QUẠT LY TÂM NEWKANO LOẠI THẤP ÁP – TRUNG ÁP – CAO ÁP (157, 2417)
--
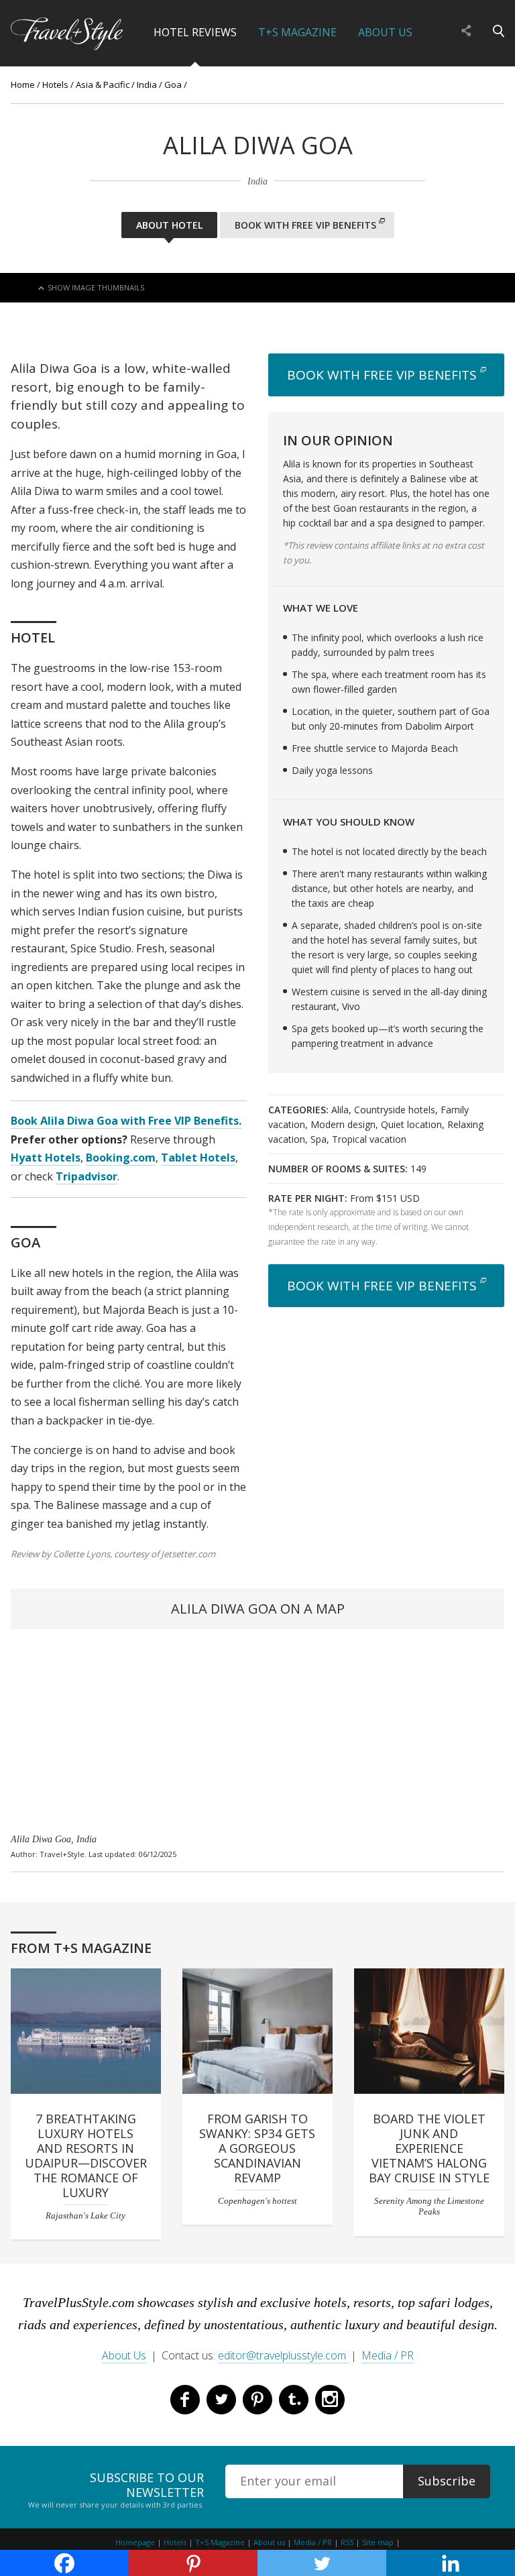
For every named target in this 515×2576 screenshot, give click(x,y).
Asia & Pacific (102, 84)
--
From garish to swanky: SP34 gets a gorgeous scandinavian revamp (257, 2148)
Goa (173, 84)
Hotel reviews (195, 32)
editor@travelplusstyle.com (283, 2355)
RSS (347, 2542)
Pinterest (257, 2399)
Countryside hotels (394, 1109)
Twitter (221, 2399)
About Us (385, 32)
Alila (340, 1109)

TASK REQUIREMENTS:
Search the listing above for the lines with "From garish to" and "Alila (340, 1109)", then output those lines and all lines between them exactly.

ANSWER FOR THE TASK:
From garish to swanky: SP34 gets a gorgeous scandinavian revamp (257, 2148)
Goa (173, 84)
Hotel reviews (195, 32)
editor@travelplusstyle.com (283, 2355)
RSS (347, 2542)
Pinterest (257, 2399)
Countryside hotels (394, 1109)
Twitter (221, 2399)
About Us (385, 32)
Alila (340, 1109)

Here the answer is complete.